A importância de uma boa noite de sono.
Dormir bem: qual é a importância de uma boa noite de sono para o organismo?
Entenda a importância crucial do sono para a saúde física e mental, bem como suas funções restauradoras, fases do sono, riscos associados e consequências da privação
Parece simples fechar os olhos e cair no mundo dos sonhos, mas a verdade é que dormir bem virou artigo de luxo para muitas pessoas. Enquanto você luta contra a insônia ou acorda mais cansado do que deitou, seu corpo trava uma batalha silenciosa.
E os números não mentem: um estudo da Sleep Epidemiology, de 2022, alerta que 65% dos brasileiros vivem noites mal dormidas. Caso você seja uma dessas pessoas, é primordial investigar a causa e tentar reverter essa situação.
créditos: iStock/Yuliia Kaveshnikova
O que acontece quando a luz se apaga?
Enquanto você “desliga”, seu organismo vira um verdadeiro canteiro de obras. É na escuridão que hormônios do crescimento entram em ação, tecidos se regeneram e o cérebro faz aquela faxina geral, separando o que é lixo do que se tornará memória. Imagine um computador fazendo backup e atualizações críticas – só que a versão humana é mais sofisticada.
Ficar menos de 6 horas nesse modo, como alerta um estudo da UNIFESP, é como deixar seu sistema imunológico de mãos atadas, pois as células NK, que combatem infecções, despencam, abrindo portas para invasores. As pessoas com privação de sono têm 3 vezes mais risco de contrair infecções – um efeito comparável ao de imunossupressores.
Por que dormir bem é essencial para a nossa saúde?
Dormir bem vai muito além de acordar descansado. É um pilar da vida saudável, tão vital quanto alimentação e exercícios. Durante o sono, alguns processos importantes acontecem.
Regeneração celular
Hormônios do crescimento são liberados, reparando músculos e tecidos. Além disso, os radicais livres causadores de envelhecimento são neutralizados, e o cérebro ativa o sistema glinfático, uma “lavagem cerebral” que remove toxinas ligadas ao Alzheimer.
Corpo promove equilíbrio metabólico
Enquanto você dorme, a leptina, hormônio responsável pela saciedade, se estabiliza, reduzindo a compulsão alimentar. A sensibilidade à insulina melhora, prevenindo diabetes, e o cortisol, hormônio do estresse, diminui, protegendo o coração.
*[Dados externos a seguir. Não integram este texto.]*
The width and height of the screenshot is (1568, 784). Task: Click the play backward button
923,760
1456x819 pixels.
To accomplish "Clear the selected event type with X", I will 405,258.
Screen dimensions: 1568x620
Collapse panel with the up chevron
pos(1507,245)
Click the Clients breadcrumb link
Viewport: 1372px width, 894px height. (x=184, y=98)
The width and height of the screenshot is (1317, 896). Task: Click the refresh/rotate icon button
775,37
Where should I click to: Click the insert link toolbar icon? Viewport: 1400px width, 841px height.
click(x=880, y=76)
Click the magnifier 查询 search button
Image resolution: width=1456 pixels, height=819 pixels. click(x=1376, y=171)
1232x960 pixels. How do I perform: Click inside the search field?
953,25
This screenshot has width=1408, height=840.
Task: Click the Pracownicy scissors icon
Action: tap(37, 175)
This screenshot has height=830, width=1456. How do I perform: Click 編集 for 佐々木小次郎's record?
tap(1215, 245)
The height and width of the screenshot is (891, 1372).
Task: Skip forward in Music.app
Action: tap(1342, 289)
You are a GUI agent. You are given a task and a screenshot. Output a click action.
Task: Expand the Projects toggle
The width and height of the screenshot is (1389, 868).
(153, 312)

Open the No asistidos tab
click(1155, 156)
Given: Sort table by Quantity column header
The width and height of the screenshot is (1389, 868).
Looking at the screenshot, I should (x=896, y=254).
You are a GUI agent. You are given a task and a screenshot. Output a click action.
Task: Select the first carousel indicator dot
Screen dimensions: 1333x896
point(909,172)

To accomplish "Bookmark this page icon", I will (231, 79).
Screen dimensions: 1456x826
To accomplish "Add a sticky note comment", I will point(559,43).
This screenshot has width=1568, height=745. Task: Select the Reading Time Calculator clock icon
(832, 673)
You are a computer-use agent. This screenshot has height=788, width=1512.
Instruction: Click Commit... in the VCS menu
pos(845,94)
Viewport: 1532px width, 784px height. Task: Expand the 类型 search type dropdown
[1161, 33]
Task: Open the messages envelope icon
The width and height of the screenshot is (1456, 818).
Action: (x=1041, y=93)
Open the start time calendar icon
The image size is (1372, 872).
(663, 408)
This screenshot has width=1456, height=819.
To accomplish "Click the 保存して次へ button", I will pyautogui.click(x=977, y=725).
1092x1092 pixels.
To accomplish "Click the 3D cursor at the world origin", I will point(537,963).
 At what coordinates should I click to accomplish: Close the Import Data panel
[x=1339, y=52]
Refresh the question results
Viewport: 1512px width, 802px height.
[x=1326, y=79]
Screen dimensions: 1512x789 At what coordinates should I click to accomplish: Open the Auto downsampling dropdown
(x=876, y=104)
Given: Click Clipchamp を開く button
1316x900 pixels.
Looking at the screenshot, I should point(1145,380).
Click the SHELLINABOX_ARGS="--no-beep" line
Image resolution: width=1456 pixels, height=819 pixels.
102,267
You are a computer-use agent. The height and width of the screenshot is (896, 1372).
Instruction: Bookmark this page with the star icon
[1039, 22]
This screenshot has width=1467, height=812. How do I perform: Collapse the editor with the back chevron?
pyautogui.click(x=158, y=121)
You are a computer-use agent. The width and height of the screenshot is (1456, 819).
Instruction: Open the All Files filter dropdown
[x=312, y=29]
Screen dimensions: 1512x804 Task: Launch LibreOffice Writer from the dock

As consequências de uma noite de sono mal dormida
Acumular noites em claro desenvolve uma sonolência diária, memória relapsa e humor à beira de um ataque de nervos. Mas a raiz do problema é mais profunda: idosos entre 50 e 70 anos que dormem 6 horas ou menos, segundo a Nature Communications, têm 30% mais chances de enfrentar demência.
E não para por aí, pois isso é uma reação em cadeia: a privação crônica mexe com o açúcar no sangue, virando um gatilho para a compulsão alimentar e a obesidade, podendo até evoluir para uma depressão futuramente. Não à toa, a OMS estima que 40% dos brasileiros sofrem de insônia e travam uma guerra particular contra ela.
Como melhorar a sua rotina de sono
A receita não é um bicho de sete cabeças, mas exige disciplina e alguns passos.
Transforme seu quarto em um lugar de paz, com total escuridão, silêncio e conforto.
Crie um ritual pós-jantar. Desacelere por 2 horas com música suave, livro ou alongamento.
Evite as famosas telas azuis.
Tenha um horário fixo para dormir, pois seu corpo adora previsibilidade.
Evite tomar muito café, especialmente depois das 14h.
Se mesmo assim o seu sono não melhorar, busque um médico. Distúrbios persistentes podem esconder desde apneia até desequilíbrios hormonais.
A importância de uma boa noite de sono.